Content starts
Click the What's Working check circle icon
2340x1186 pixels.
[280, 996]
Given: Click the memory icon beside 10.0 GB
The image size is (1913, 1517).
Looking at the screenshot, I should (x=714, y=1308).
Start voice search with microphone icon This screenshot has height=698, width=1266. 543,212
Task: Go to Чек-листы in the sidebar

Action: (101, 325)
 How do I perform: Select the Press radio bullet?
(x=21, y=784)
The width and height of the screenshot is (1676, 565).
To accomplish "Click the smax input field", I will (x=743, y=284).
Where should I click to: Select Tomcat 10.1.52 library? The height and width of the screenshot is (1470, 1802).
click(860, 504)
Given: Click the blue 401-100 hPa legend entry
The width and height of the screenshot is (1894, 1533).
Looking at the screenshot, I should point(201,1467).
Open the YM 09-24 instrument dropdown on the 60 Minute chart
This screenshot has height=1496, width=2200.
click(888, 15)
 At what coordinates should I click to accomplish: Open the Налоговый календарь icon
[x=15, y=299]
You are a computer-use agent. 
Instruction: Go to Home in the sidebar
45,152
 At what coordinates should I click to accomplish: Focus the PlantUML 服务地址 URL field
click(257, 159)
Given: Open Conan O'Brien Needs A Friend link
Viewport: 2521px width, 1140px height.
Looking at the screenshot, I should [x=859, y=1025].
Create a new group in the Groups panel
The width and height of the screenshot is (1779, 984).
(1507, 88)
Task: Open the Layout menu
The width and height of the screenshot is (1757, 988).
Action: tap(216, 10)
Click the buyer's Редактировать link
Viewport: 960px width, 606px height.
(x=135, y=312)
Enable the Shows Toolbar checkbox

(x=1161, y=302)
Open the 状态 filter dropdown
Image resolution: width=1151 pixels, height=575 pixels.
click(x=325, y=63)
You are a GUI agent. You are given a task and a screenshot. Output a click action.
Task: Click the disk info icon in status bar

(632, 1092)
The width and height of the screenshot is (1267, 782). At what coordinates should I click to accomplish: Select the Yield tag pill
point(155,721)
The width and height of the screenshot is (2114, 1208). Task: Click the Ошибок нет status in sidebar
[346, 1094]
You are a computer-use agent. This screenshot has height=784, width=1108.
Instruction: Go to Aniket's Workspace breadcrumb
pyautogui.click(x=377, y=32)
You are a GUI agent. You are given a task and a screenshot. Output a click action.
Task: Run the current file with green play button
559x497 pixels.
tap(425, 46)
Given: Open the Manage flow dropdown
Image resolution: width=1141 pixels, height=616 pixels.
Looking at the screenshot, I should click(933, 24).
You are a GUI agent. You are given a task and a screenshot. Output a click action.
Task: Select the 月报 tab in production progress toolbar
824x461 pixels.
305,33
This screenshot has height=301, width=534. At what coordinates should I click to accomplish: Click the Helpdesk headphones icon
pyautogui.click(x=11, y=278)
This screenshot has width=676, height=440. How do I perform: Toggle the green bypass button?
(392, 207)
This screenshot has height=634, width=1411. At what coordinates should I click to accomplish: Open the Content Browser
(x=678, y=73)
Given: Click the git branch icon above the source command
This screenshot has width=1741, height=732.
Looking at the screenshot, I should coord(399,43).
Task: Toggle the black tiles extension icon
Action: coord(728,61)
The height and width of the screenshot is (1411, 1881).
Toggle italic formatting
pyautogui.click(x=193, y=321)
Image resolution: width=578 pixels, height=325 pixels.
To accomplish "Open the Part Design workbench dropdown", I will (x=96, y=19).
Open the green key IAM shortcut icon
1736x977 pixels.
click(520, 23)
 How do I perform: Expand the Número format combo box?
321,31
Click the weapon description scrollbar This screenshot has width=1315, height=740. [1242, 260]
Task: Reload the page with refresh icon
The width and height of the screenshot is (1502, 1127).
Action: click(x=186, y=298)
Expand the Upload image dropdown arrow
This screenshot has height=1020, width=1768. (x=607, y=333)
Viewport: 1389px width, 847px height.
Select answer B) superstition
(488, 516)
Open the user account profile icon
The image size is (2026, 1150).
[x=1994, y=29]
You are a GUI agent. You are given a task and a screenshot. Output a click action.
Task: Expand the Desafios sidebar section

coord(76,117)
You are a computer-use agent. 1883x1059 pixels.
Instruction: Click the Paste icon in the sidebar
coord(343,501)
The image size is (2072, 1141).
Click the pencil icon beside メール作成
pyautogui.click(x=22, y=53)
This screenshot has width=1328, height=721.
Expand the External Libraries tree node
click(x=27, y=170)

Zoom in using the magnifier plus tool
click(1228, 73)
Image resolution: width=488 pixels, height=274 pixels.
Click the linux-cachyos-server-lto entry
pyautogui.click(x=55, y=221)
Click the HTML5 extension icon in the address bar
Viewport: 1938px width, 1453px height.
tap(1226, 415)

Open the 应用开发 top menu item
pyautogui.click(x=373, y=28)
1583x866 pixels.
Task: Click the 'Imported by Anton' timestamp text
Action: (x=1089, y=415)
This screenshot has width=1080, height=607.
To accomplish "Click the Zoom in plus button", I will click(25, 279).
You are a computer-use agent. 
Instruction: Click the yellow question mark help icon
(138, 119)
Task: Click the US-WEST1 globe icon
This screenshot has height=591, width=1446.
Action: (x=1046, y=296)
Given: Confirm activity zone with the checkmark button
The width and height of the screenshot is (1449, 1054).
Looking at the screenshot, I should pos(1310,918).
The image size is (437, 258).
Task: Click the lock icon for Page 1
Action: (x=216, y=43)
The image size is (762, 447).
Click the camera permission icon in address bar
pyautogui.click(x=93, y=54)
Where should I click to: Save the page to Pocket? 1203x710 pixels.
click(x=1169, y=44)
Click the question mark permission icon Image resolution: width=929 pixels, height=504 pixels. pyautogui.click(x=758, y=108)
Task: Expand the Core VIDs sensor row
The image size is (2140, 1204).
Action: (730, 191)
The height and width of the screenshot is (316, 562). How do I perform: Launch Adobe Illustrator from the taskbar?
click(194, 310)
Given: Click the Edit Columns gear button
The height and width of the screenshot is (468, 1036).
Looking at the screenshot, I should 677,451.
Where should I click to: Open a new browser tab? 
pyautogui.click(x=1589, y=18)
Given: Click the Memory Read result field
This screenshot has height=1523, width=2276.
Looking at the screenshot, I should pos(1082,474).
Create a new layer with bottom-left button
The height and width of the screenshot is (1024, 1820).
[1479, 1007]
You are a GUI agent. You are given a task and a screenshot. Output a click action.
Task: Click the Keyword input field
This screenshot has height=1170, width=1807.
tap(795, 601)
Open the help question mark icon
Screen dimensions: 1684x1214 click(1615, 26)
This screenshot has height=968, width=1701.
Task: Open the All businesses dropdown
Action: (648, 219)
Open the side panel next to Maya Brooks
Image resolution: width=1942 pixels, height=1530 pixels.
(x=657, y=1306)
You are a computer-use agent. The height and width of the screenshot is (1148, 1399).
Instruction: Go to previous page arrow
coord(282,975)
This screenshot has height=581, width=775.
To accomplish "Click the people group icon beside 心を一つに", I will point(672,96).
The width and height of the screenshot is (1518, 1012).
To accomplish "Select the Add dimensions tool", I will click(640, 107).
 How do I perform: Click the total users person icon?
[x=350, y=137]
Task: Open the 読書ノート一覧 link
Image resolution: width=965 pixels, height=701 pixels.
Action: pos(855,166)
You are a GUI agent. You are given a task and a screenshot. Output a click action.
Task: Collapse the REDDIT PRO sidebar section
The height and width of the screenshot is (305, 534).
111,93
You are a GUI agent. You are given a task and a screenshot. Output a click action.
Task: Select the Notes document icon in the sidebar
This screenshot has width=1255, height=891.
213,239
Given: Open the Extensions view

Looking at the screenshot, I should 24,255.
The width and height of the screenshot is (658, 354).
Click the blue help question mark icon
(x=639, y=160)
Content ends
> **What is required**
Reproduce each record shown above without altering a single word.

> **Solution for this problem**
Click the What's Working check circle icon
2340x1186 pixels.
[280, 996]
Given: Click the memory icon beside 10.0 GB
The image size is (1913, 1517).
Looking at the screenshot, I should (x=714, y=1308).
Start voice search with microphone icon This screenshot has height=698, width=1266. 543,212
Task: Go to Чек-листы in the sidebar

Action: (101, 325)
 How do I perform: Select the Press radio bullet?
(x=21, y=784)
The width and height of the screenshot is (1676, 565).
To accomplish "Click the smax input field", I will (x=743, y=284).
Where should I click to: Select Tomcat 10.1.52 library? The height and width of the screenshot is (1470, 1802).
click(860, 504)
Given: Click the blue 401-100 hPa legend entry
The width and height of the screenshot is (1894, 1533).
Looking at the screenshot, I should point(201,1467).
Open the YM 09-24 instrument dropdown on the 60 Minute chart
This screenshot has height=1496, width=2200.
click(888, 15)
 At what coordinates should I click to accomplish: Open the Налоговый календарь icon
[x=15, y=299]
You are a computer-use agent. 
Instruction: Go to Home in the sidebar
45,152
 At what coordinates should I click to accomplish: Focus the PlantUML 服务地址 URL field
click(257, 159)
Given: Open Conan O'Brien Needs A Friend link
Viewport: 2521px width, 1140px height.
Looking at the screenshot, I should [x=859, y=1025].
Create a new group in the Groups panel
The width and height of the screenshot is (1779, 984).
(1507, 88)
Task: Open the Layout menu
The width and height of the screenshot is (1757, 988).
Action: tap(216, 10)
Click the buyer's Редактировать link
Viewport: 960px width, 606px height.
(x=135, y=312)
Enable the Shows Toolbar checkbox

(x=1161, y=302)
Open the 状态 filter dropdown
Image resolution: width=1151 pixels, height=575 pixels.
click(x=325, y=63)
You are a GUI agent. You are given a task and a screenshot. Output a click action.
Task: Click the disk info icon in status bar

(632, 1092)
The width and height of the screenshot is (1267, 782). At what coordinates should I click to accomplish: Select the Yield tag pill
point(155,721)
The width and height of the screenshot is (2114, 1208). Task: Click the Ошибок нет status in sidebar
[346, 1094]
You are a computer-use agent. This screenshot has height=784, width=1108.
Instruction: Go to Aniket's Workspace breadcrumb
pyautogui.click(x=377, y=32)
You are a GUI agent. You are given a task and a screenshot. Output a click action.
Task: Run the current file with green play button
559x497 pixels.
tap(425, 46)
Given: Open the Manage flow dropdown
Image resolution: width=1141 pixels, height=616 pixels.
Looking at the screenshot, I should click(933, 24).
You are a GUI agent. You are given a task and a screenshot. Output a click action.
Task: Select the 月报 tab in production progress toolbar
824x461 pixels.
305,33
This screenshot has height=301, width=534. At what coordinates should I click to accomplish: Click the Helpdesk headphones icon
pyautogui.click(x=11, y=278)
This screenshot has width=676, height=440. How do I perform: Toggle the green bypass button?
(392, 207)
This screenshot has height=634, width=1411. At what coordinates should I click to accomplish: Open the Content Browser
(x=678, y=73)
Given: Click the git branch icon above the source command
This screenshot has width=1741, height=732.
Looking at the screenshot, I should coord(399,43).
Task: Toggle the black tiles extension icon
Action: coord(728,61)
The height and width of the screenshot is (1411, 1881).
Toggle italic formatting
pyautogui.click(x=193, y=321)
Image resolution: width=578 pixels, height=325 pixels.
To accomplish "Open the Part Design workbench dropdown", I will (x=96, y=19).
Open the green key IAM shortcut icon
1736x977 pixels.
click(520, 23)
 How do I perform: Expand the Número format combo box?
321,31
Click the weapon description scrollbar This screenshot has width=1315, height=740. [1242, 260]
Task: Reload the page with refresh icon
The width and height of the screenshot is (1502, 1127).
Action: click(x=186, y=298)
Expand the Upload image dropdown arrow
This screenshot has height=1020, width=1768. (x=607, y=333)
Viewport: 1389px width, 847px height.
Select answer B) superstition
(488, 516)
Open the user account profile icon
The image size is (2026, 1150).
[x=1994, y=29]
You are a GUI agent. You are given a task and a screenshot. Output a click action.
Task: Expand the Desafios sidebar section

coord(76,117)
You are a computer-use agent. 1883x1059 pixels.
Instruction: Click the Paste icon in the sidebar
coord(343,501)
The image size is (2072, 1141).
Click the pencil icon beside メール作成
pyautogui.click(x=22, y=53)
This screenshot has width=1328, height=721.
Expand the External Libraries tree node
click(x=27, y=170)

Zoom in using the magnifier plus tool
click(1228, 73)
Image resolution: width=488 pixels, height=274 pixels.
Click the linux-cachyos-server-lto entry
pyautogui.click(x=55, y=221)
Click the HTML5 extension icon in the address bar
Viewport: 1938px width, 1453px height.
tap(1226, 415)

Open the 应用开发 top menu item
pyautogui.click(x=373, y=28)
1583x866 pixels.
Task: Click the 'Imported by Anton' timestamp text
Action: (x=1089, y=415)
This screenshot has width=1080, height=607.
To accomplish "Click the Zoom in plus button", I will click(25, 279).
You are a computer-use agent. 
Instruction: Click the yellow question mark help icon
(138, 119)
Task: Click the US-WEST1 globe icon
This screenshot has height=591, width=1446.
Action: (x=1046, y=296)
Given: Confirm activity zone with the checkmark button
The width and height of the screenshot is (1449, 1054).
Looking at the screenshot, I should pos(1310,918).
The image size is (437, 258).
Task: Click the lock icon for Page 1
Action: (x=216, y=43)
The image size is (762, 447).
Click the camera permission icon in address bar
pyautogui.click(x=93, y=54)
Where should I click to: Save the page to Pocket? 1203x710 pixels.
click(x=1169, y=44)
Click the question mark permission icon Image resolution: width=929 pixels, height=504 pixels. pyautogui.click(x=758, y=108)
Task: Expand the Core VIDs sensor row
The image size is (2140, 1204).
Action: (730, 191)
The height and width of the screenshot is (316, 562). How do I perform: Launch Adobe Illustrator from the taskbar?
click(194, 310)
Given: Click the Edit Columns gear button
The height and width of the screenshot is (468, 1036).
Looking at the screenshot, I should 677,451.
Where should I click to: Open a new browser tab? 
pyautogui.click(x=1589, y=18)
Given: Click the Memory Read result field
This screenshot has height=1523, width=2276.
Looking at the screenshot, I should pos(1082,474).
Create a new layer with bottom-left button
The height and width of the screenshot is (1024, 1820).
[1479, 1007]
You are a GUI agent. You are given a task and a screenshot. Output a click action.
Task: Click the Keyword input field
This screenshot has height=1170, width=1807.
tap(795, 601)
Open the help question mark icon
Screen dimensions: 1684x1214 click(1615, 26)
This screenshot has height=968, width=1701.
Task: Open the All businesses dropdown
Action: (648, 219)
Open the side panel next to Maya Brooks
Image resolution: width=1942 pixels, height=1530 pixels.
(x=657, y=1306)
You are a computer-use agent. The height and width of the screenshot is (1148, 1399).
Instruction: Go to previous page arrow
coord(282,975)
This screenshot has height=581, width=775.
To accomplish "Click the people group icon beside 心を一つに", I will point(672,96).
The width and height of the screenshot is (1518, 1012).
To accomplish "Select the Add dimensions tool", I will click(640, 107).
 How do I perform: Click the total users person icon?
[x=350, y=137]
Task: Open the 読書ノート一覧 link
Image resolution: width=965 pixels, height=701 pixels.
Action: pos(855,166)
You are a GUI agent. You are given a task and a screenshot. Output a click action.
Task: Collapse the REDDIT PRO sidebar section
The height and width of the screenshot is (305, 534).
111,93
You are a GUI agent. You are given a task and a screenshot. Output a click action.
Task: Select the Notes document icon in the sidebar
This screenshot has width=1255, height=891.
213,239
Given: Open the Extensions view

Looking at the screenshot, I should 24,255.
The width and height of the screenshot is (658, 354).
Click the blue help question mark icon
(x=639, y=160)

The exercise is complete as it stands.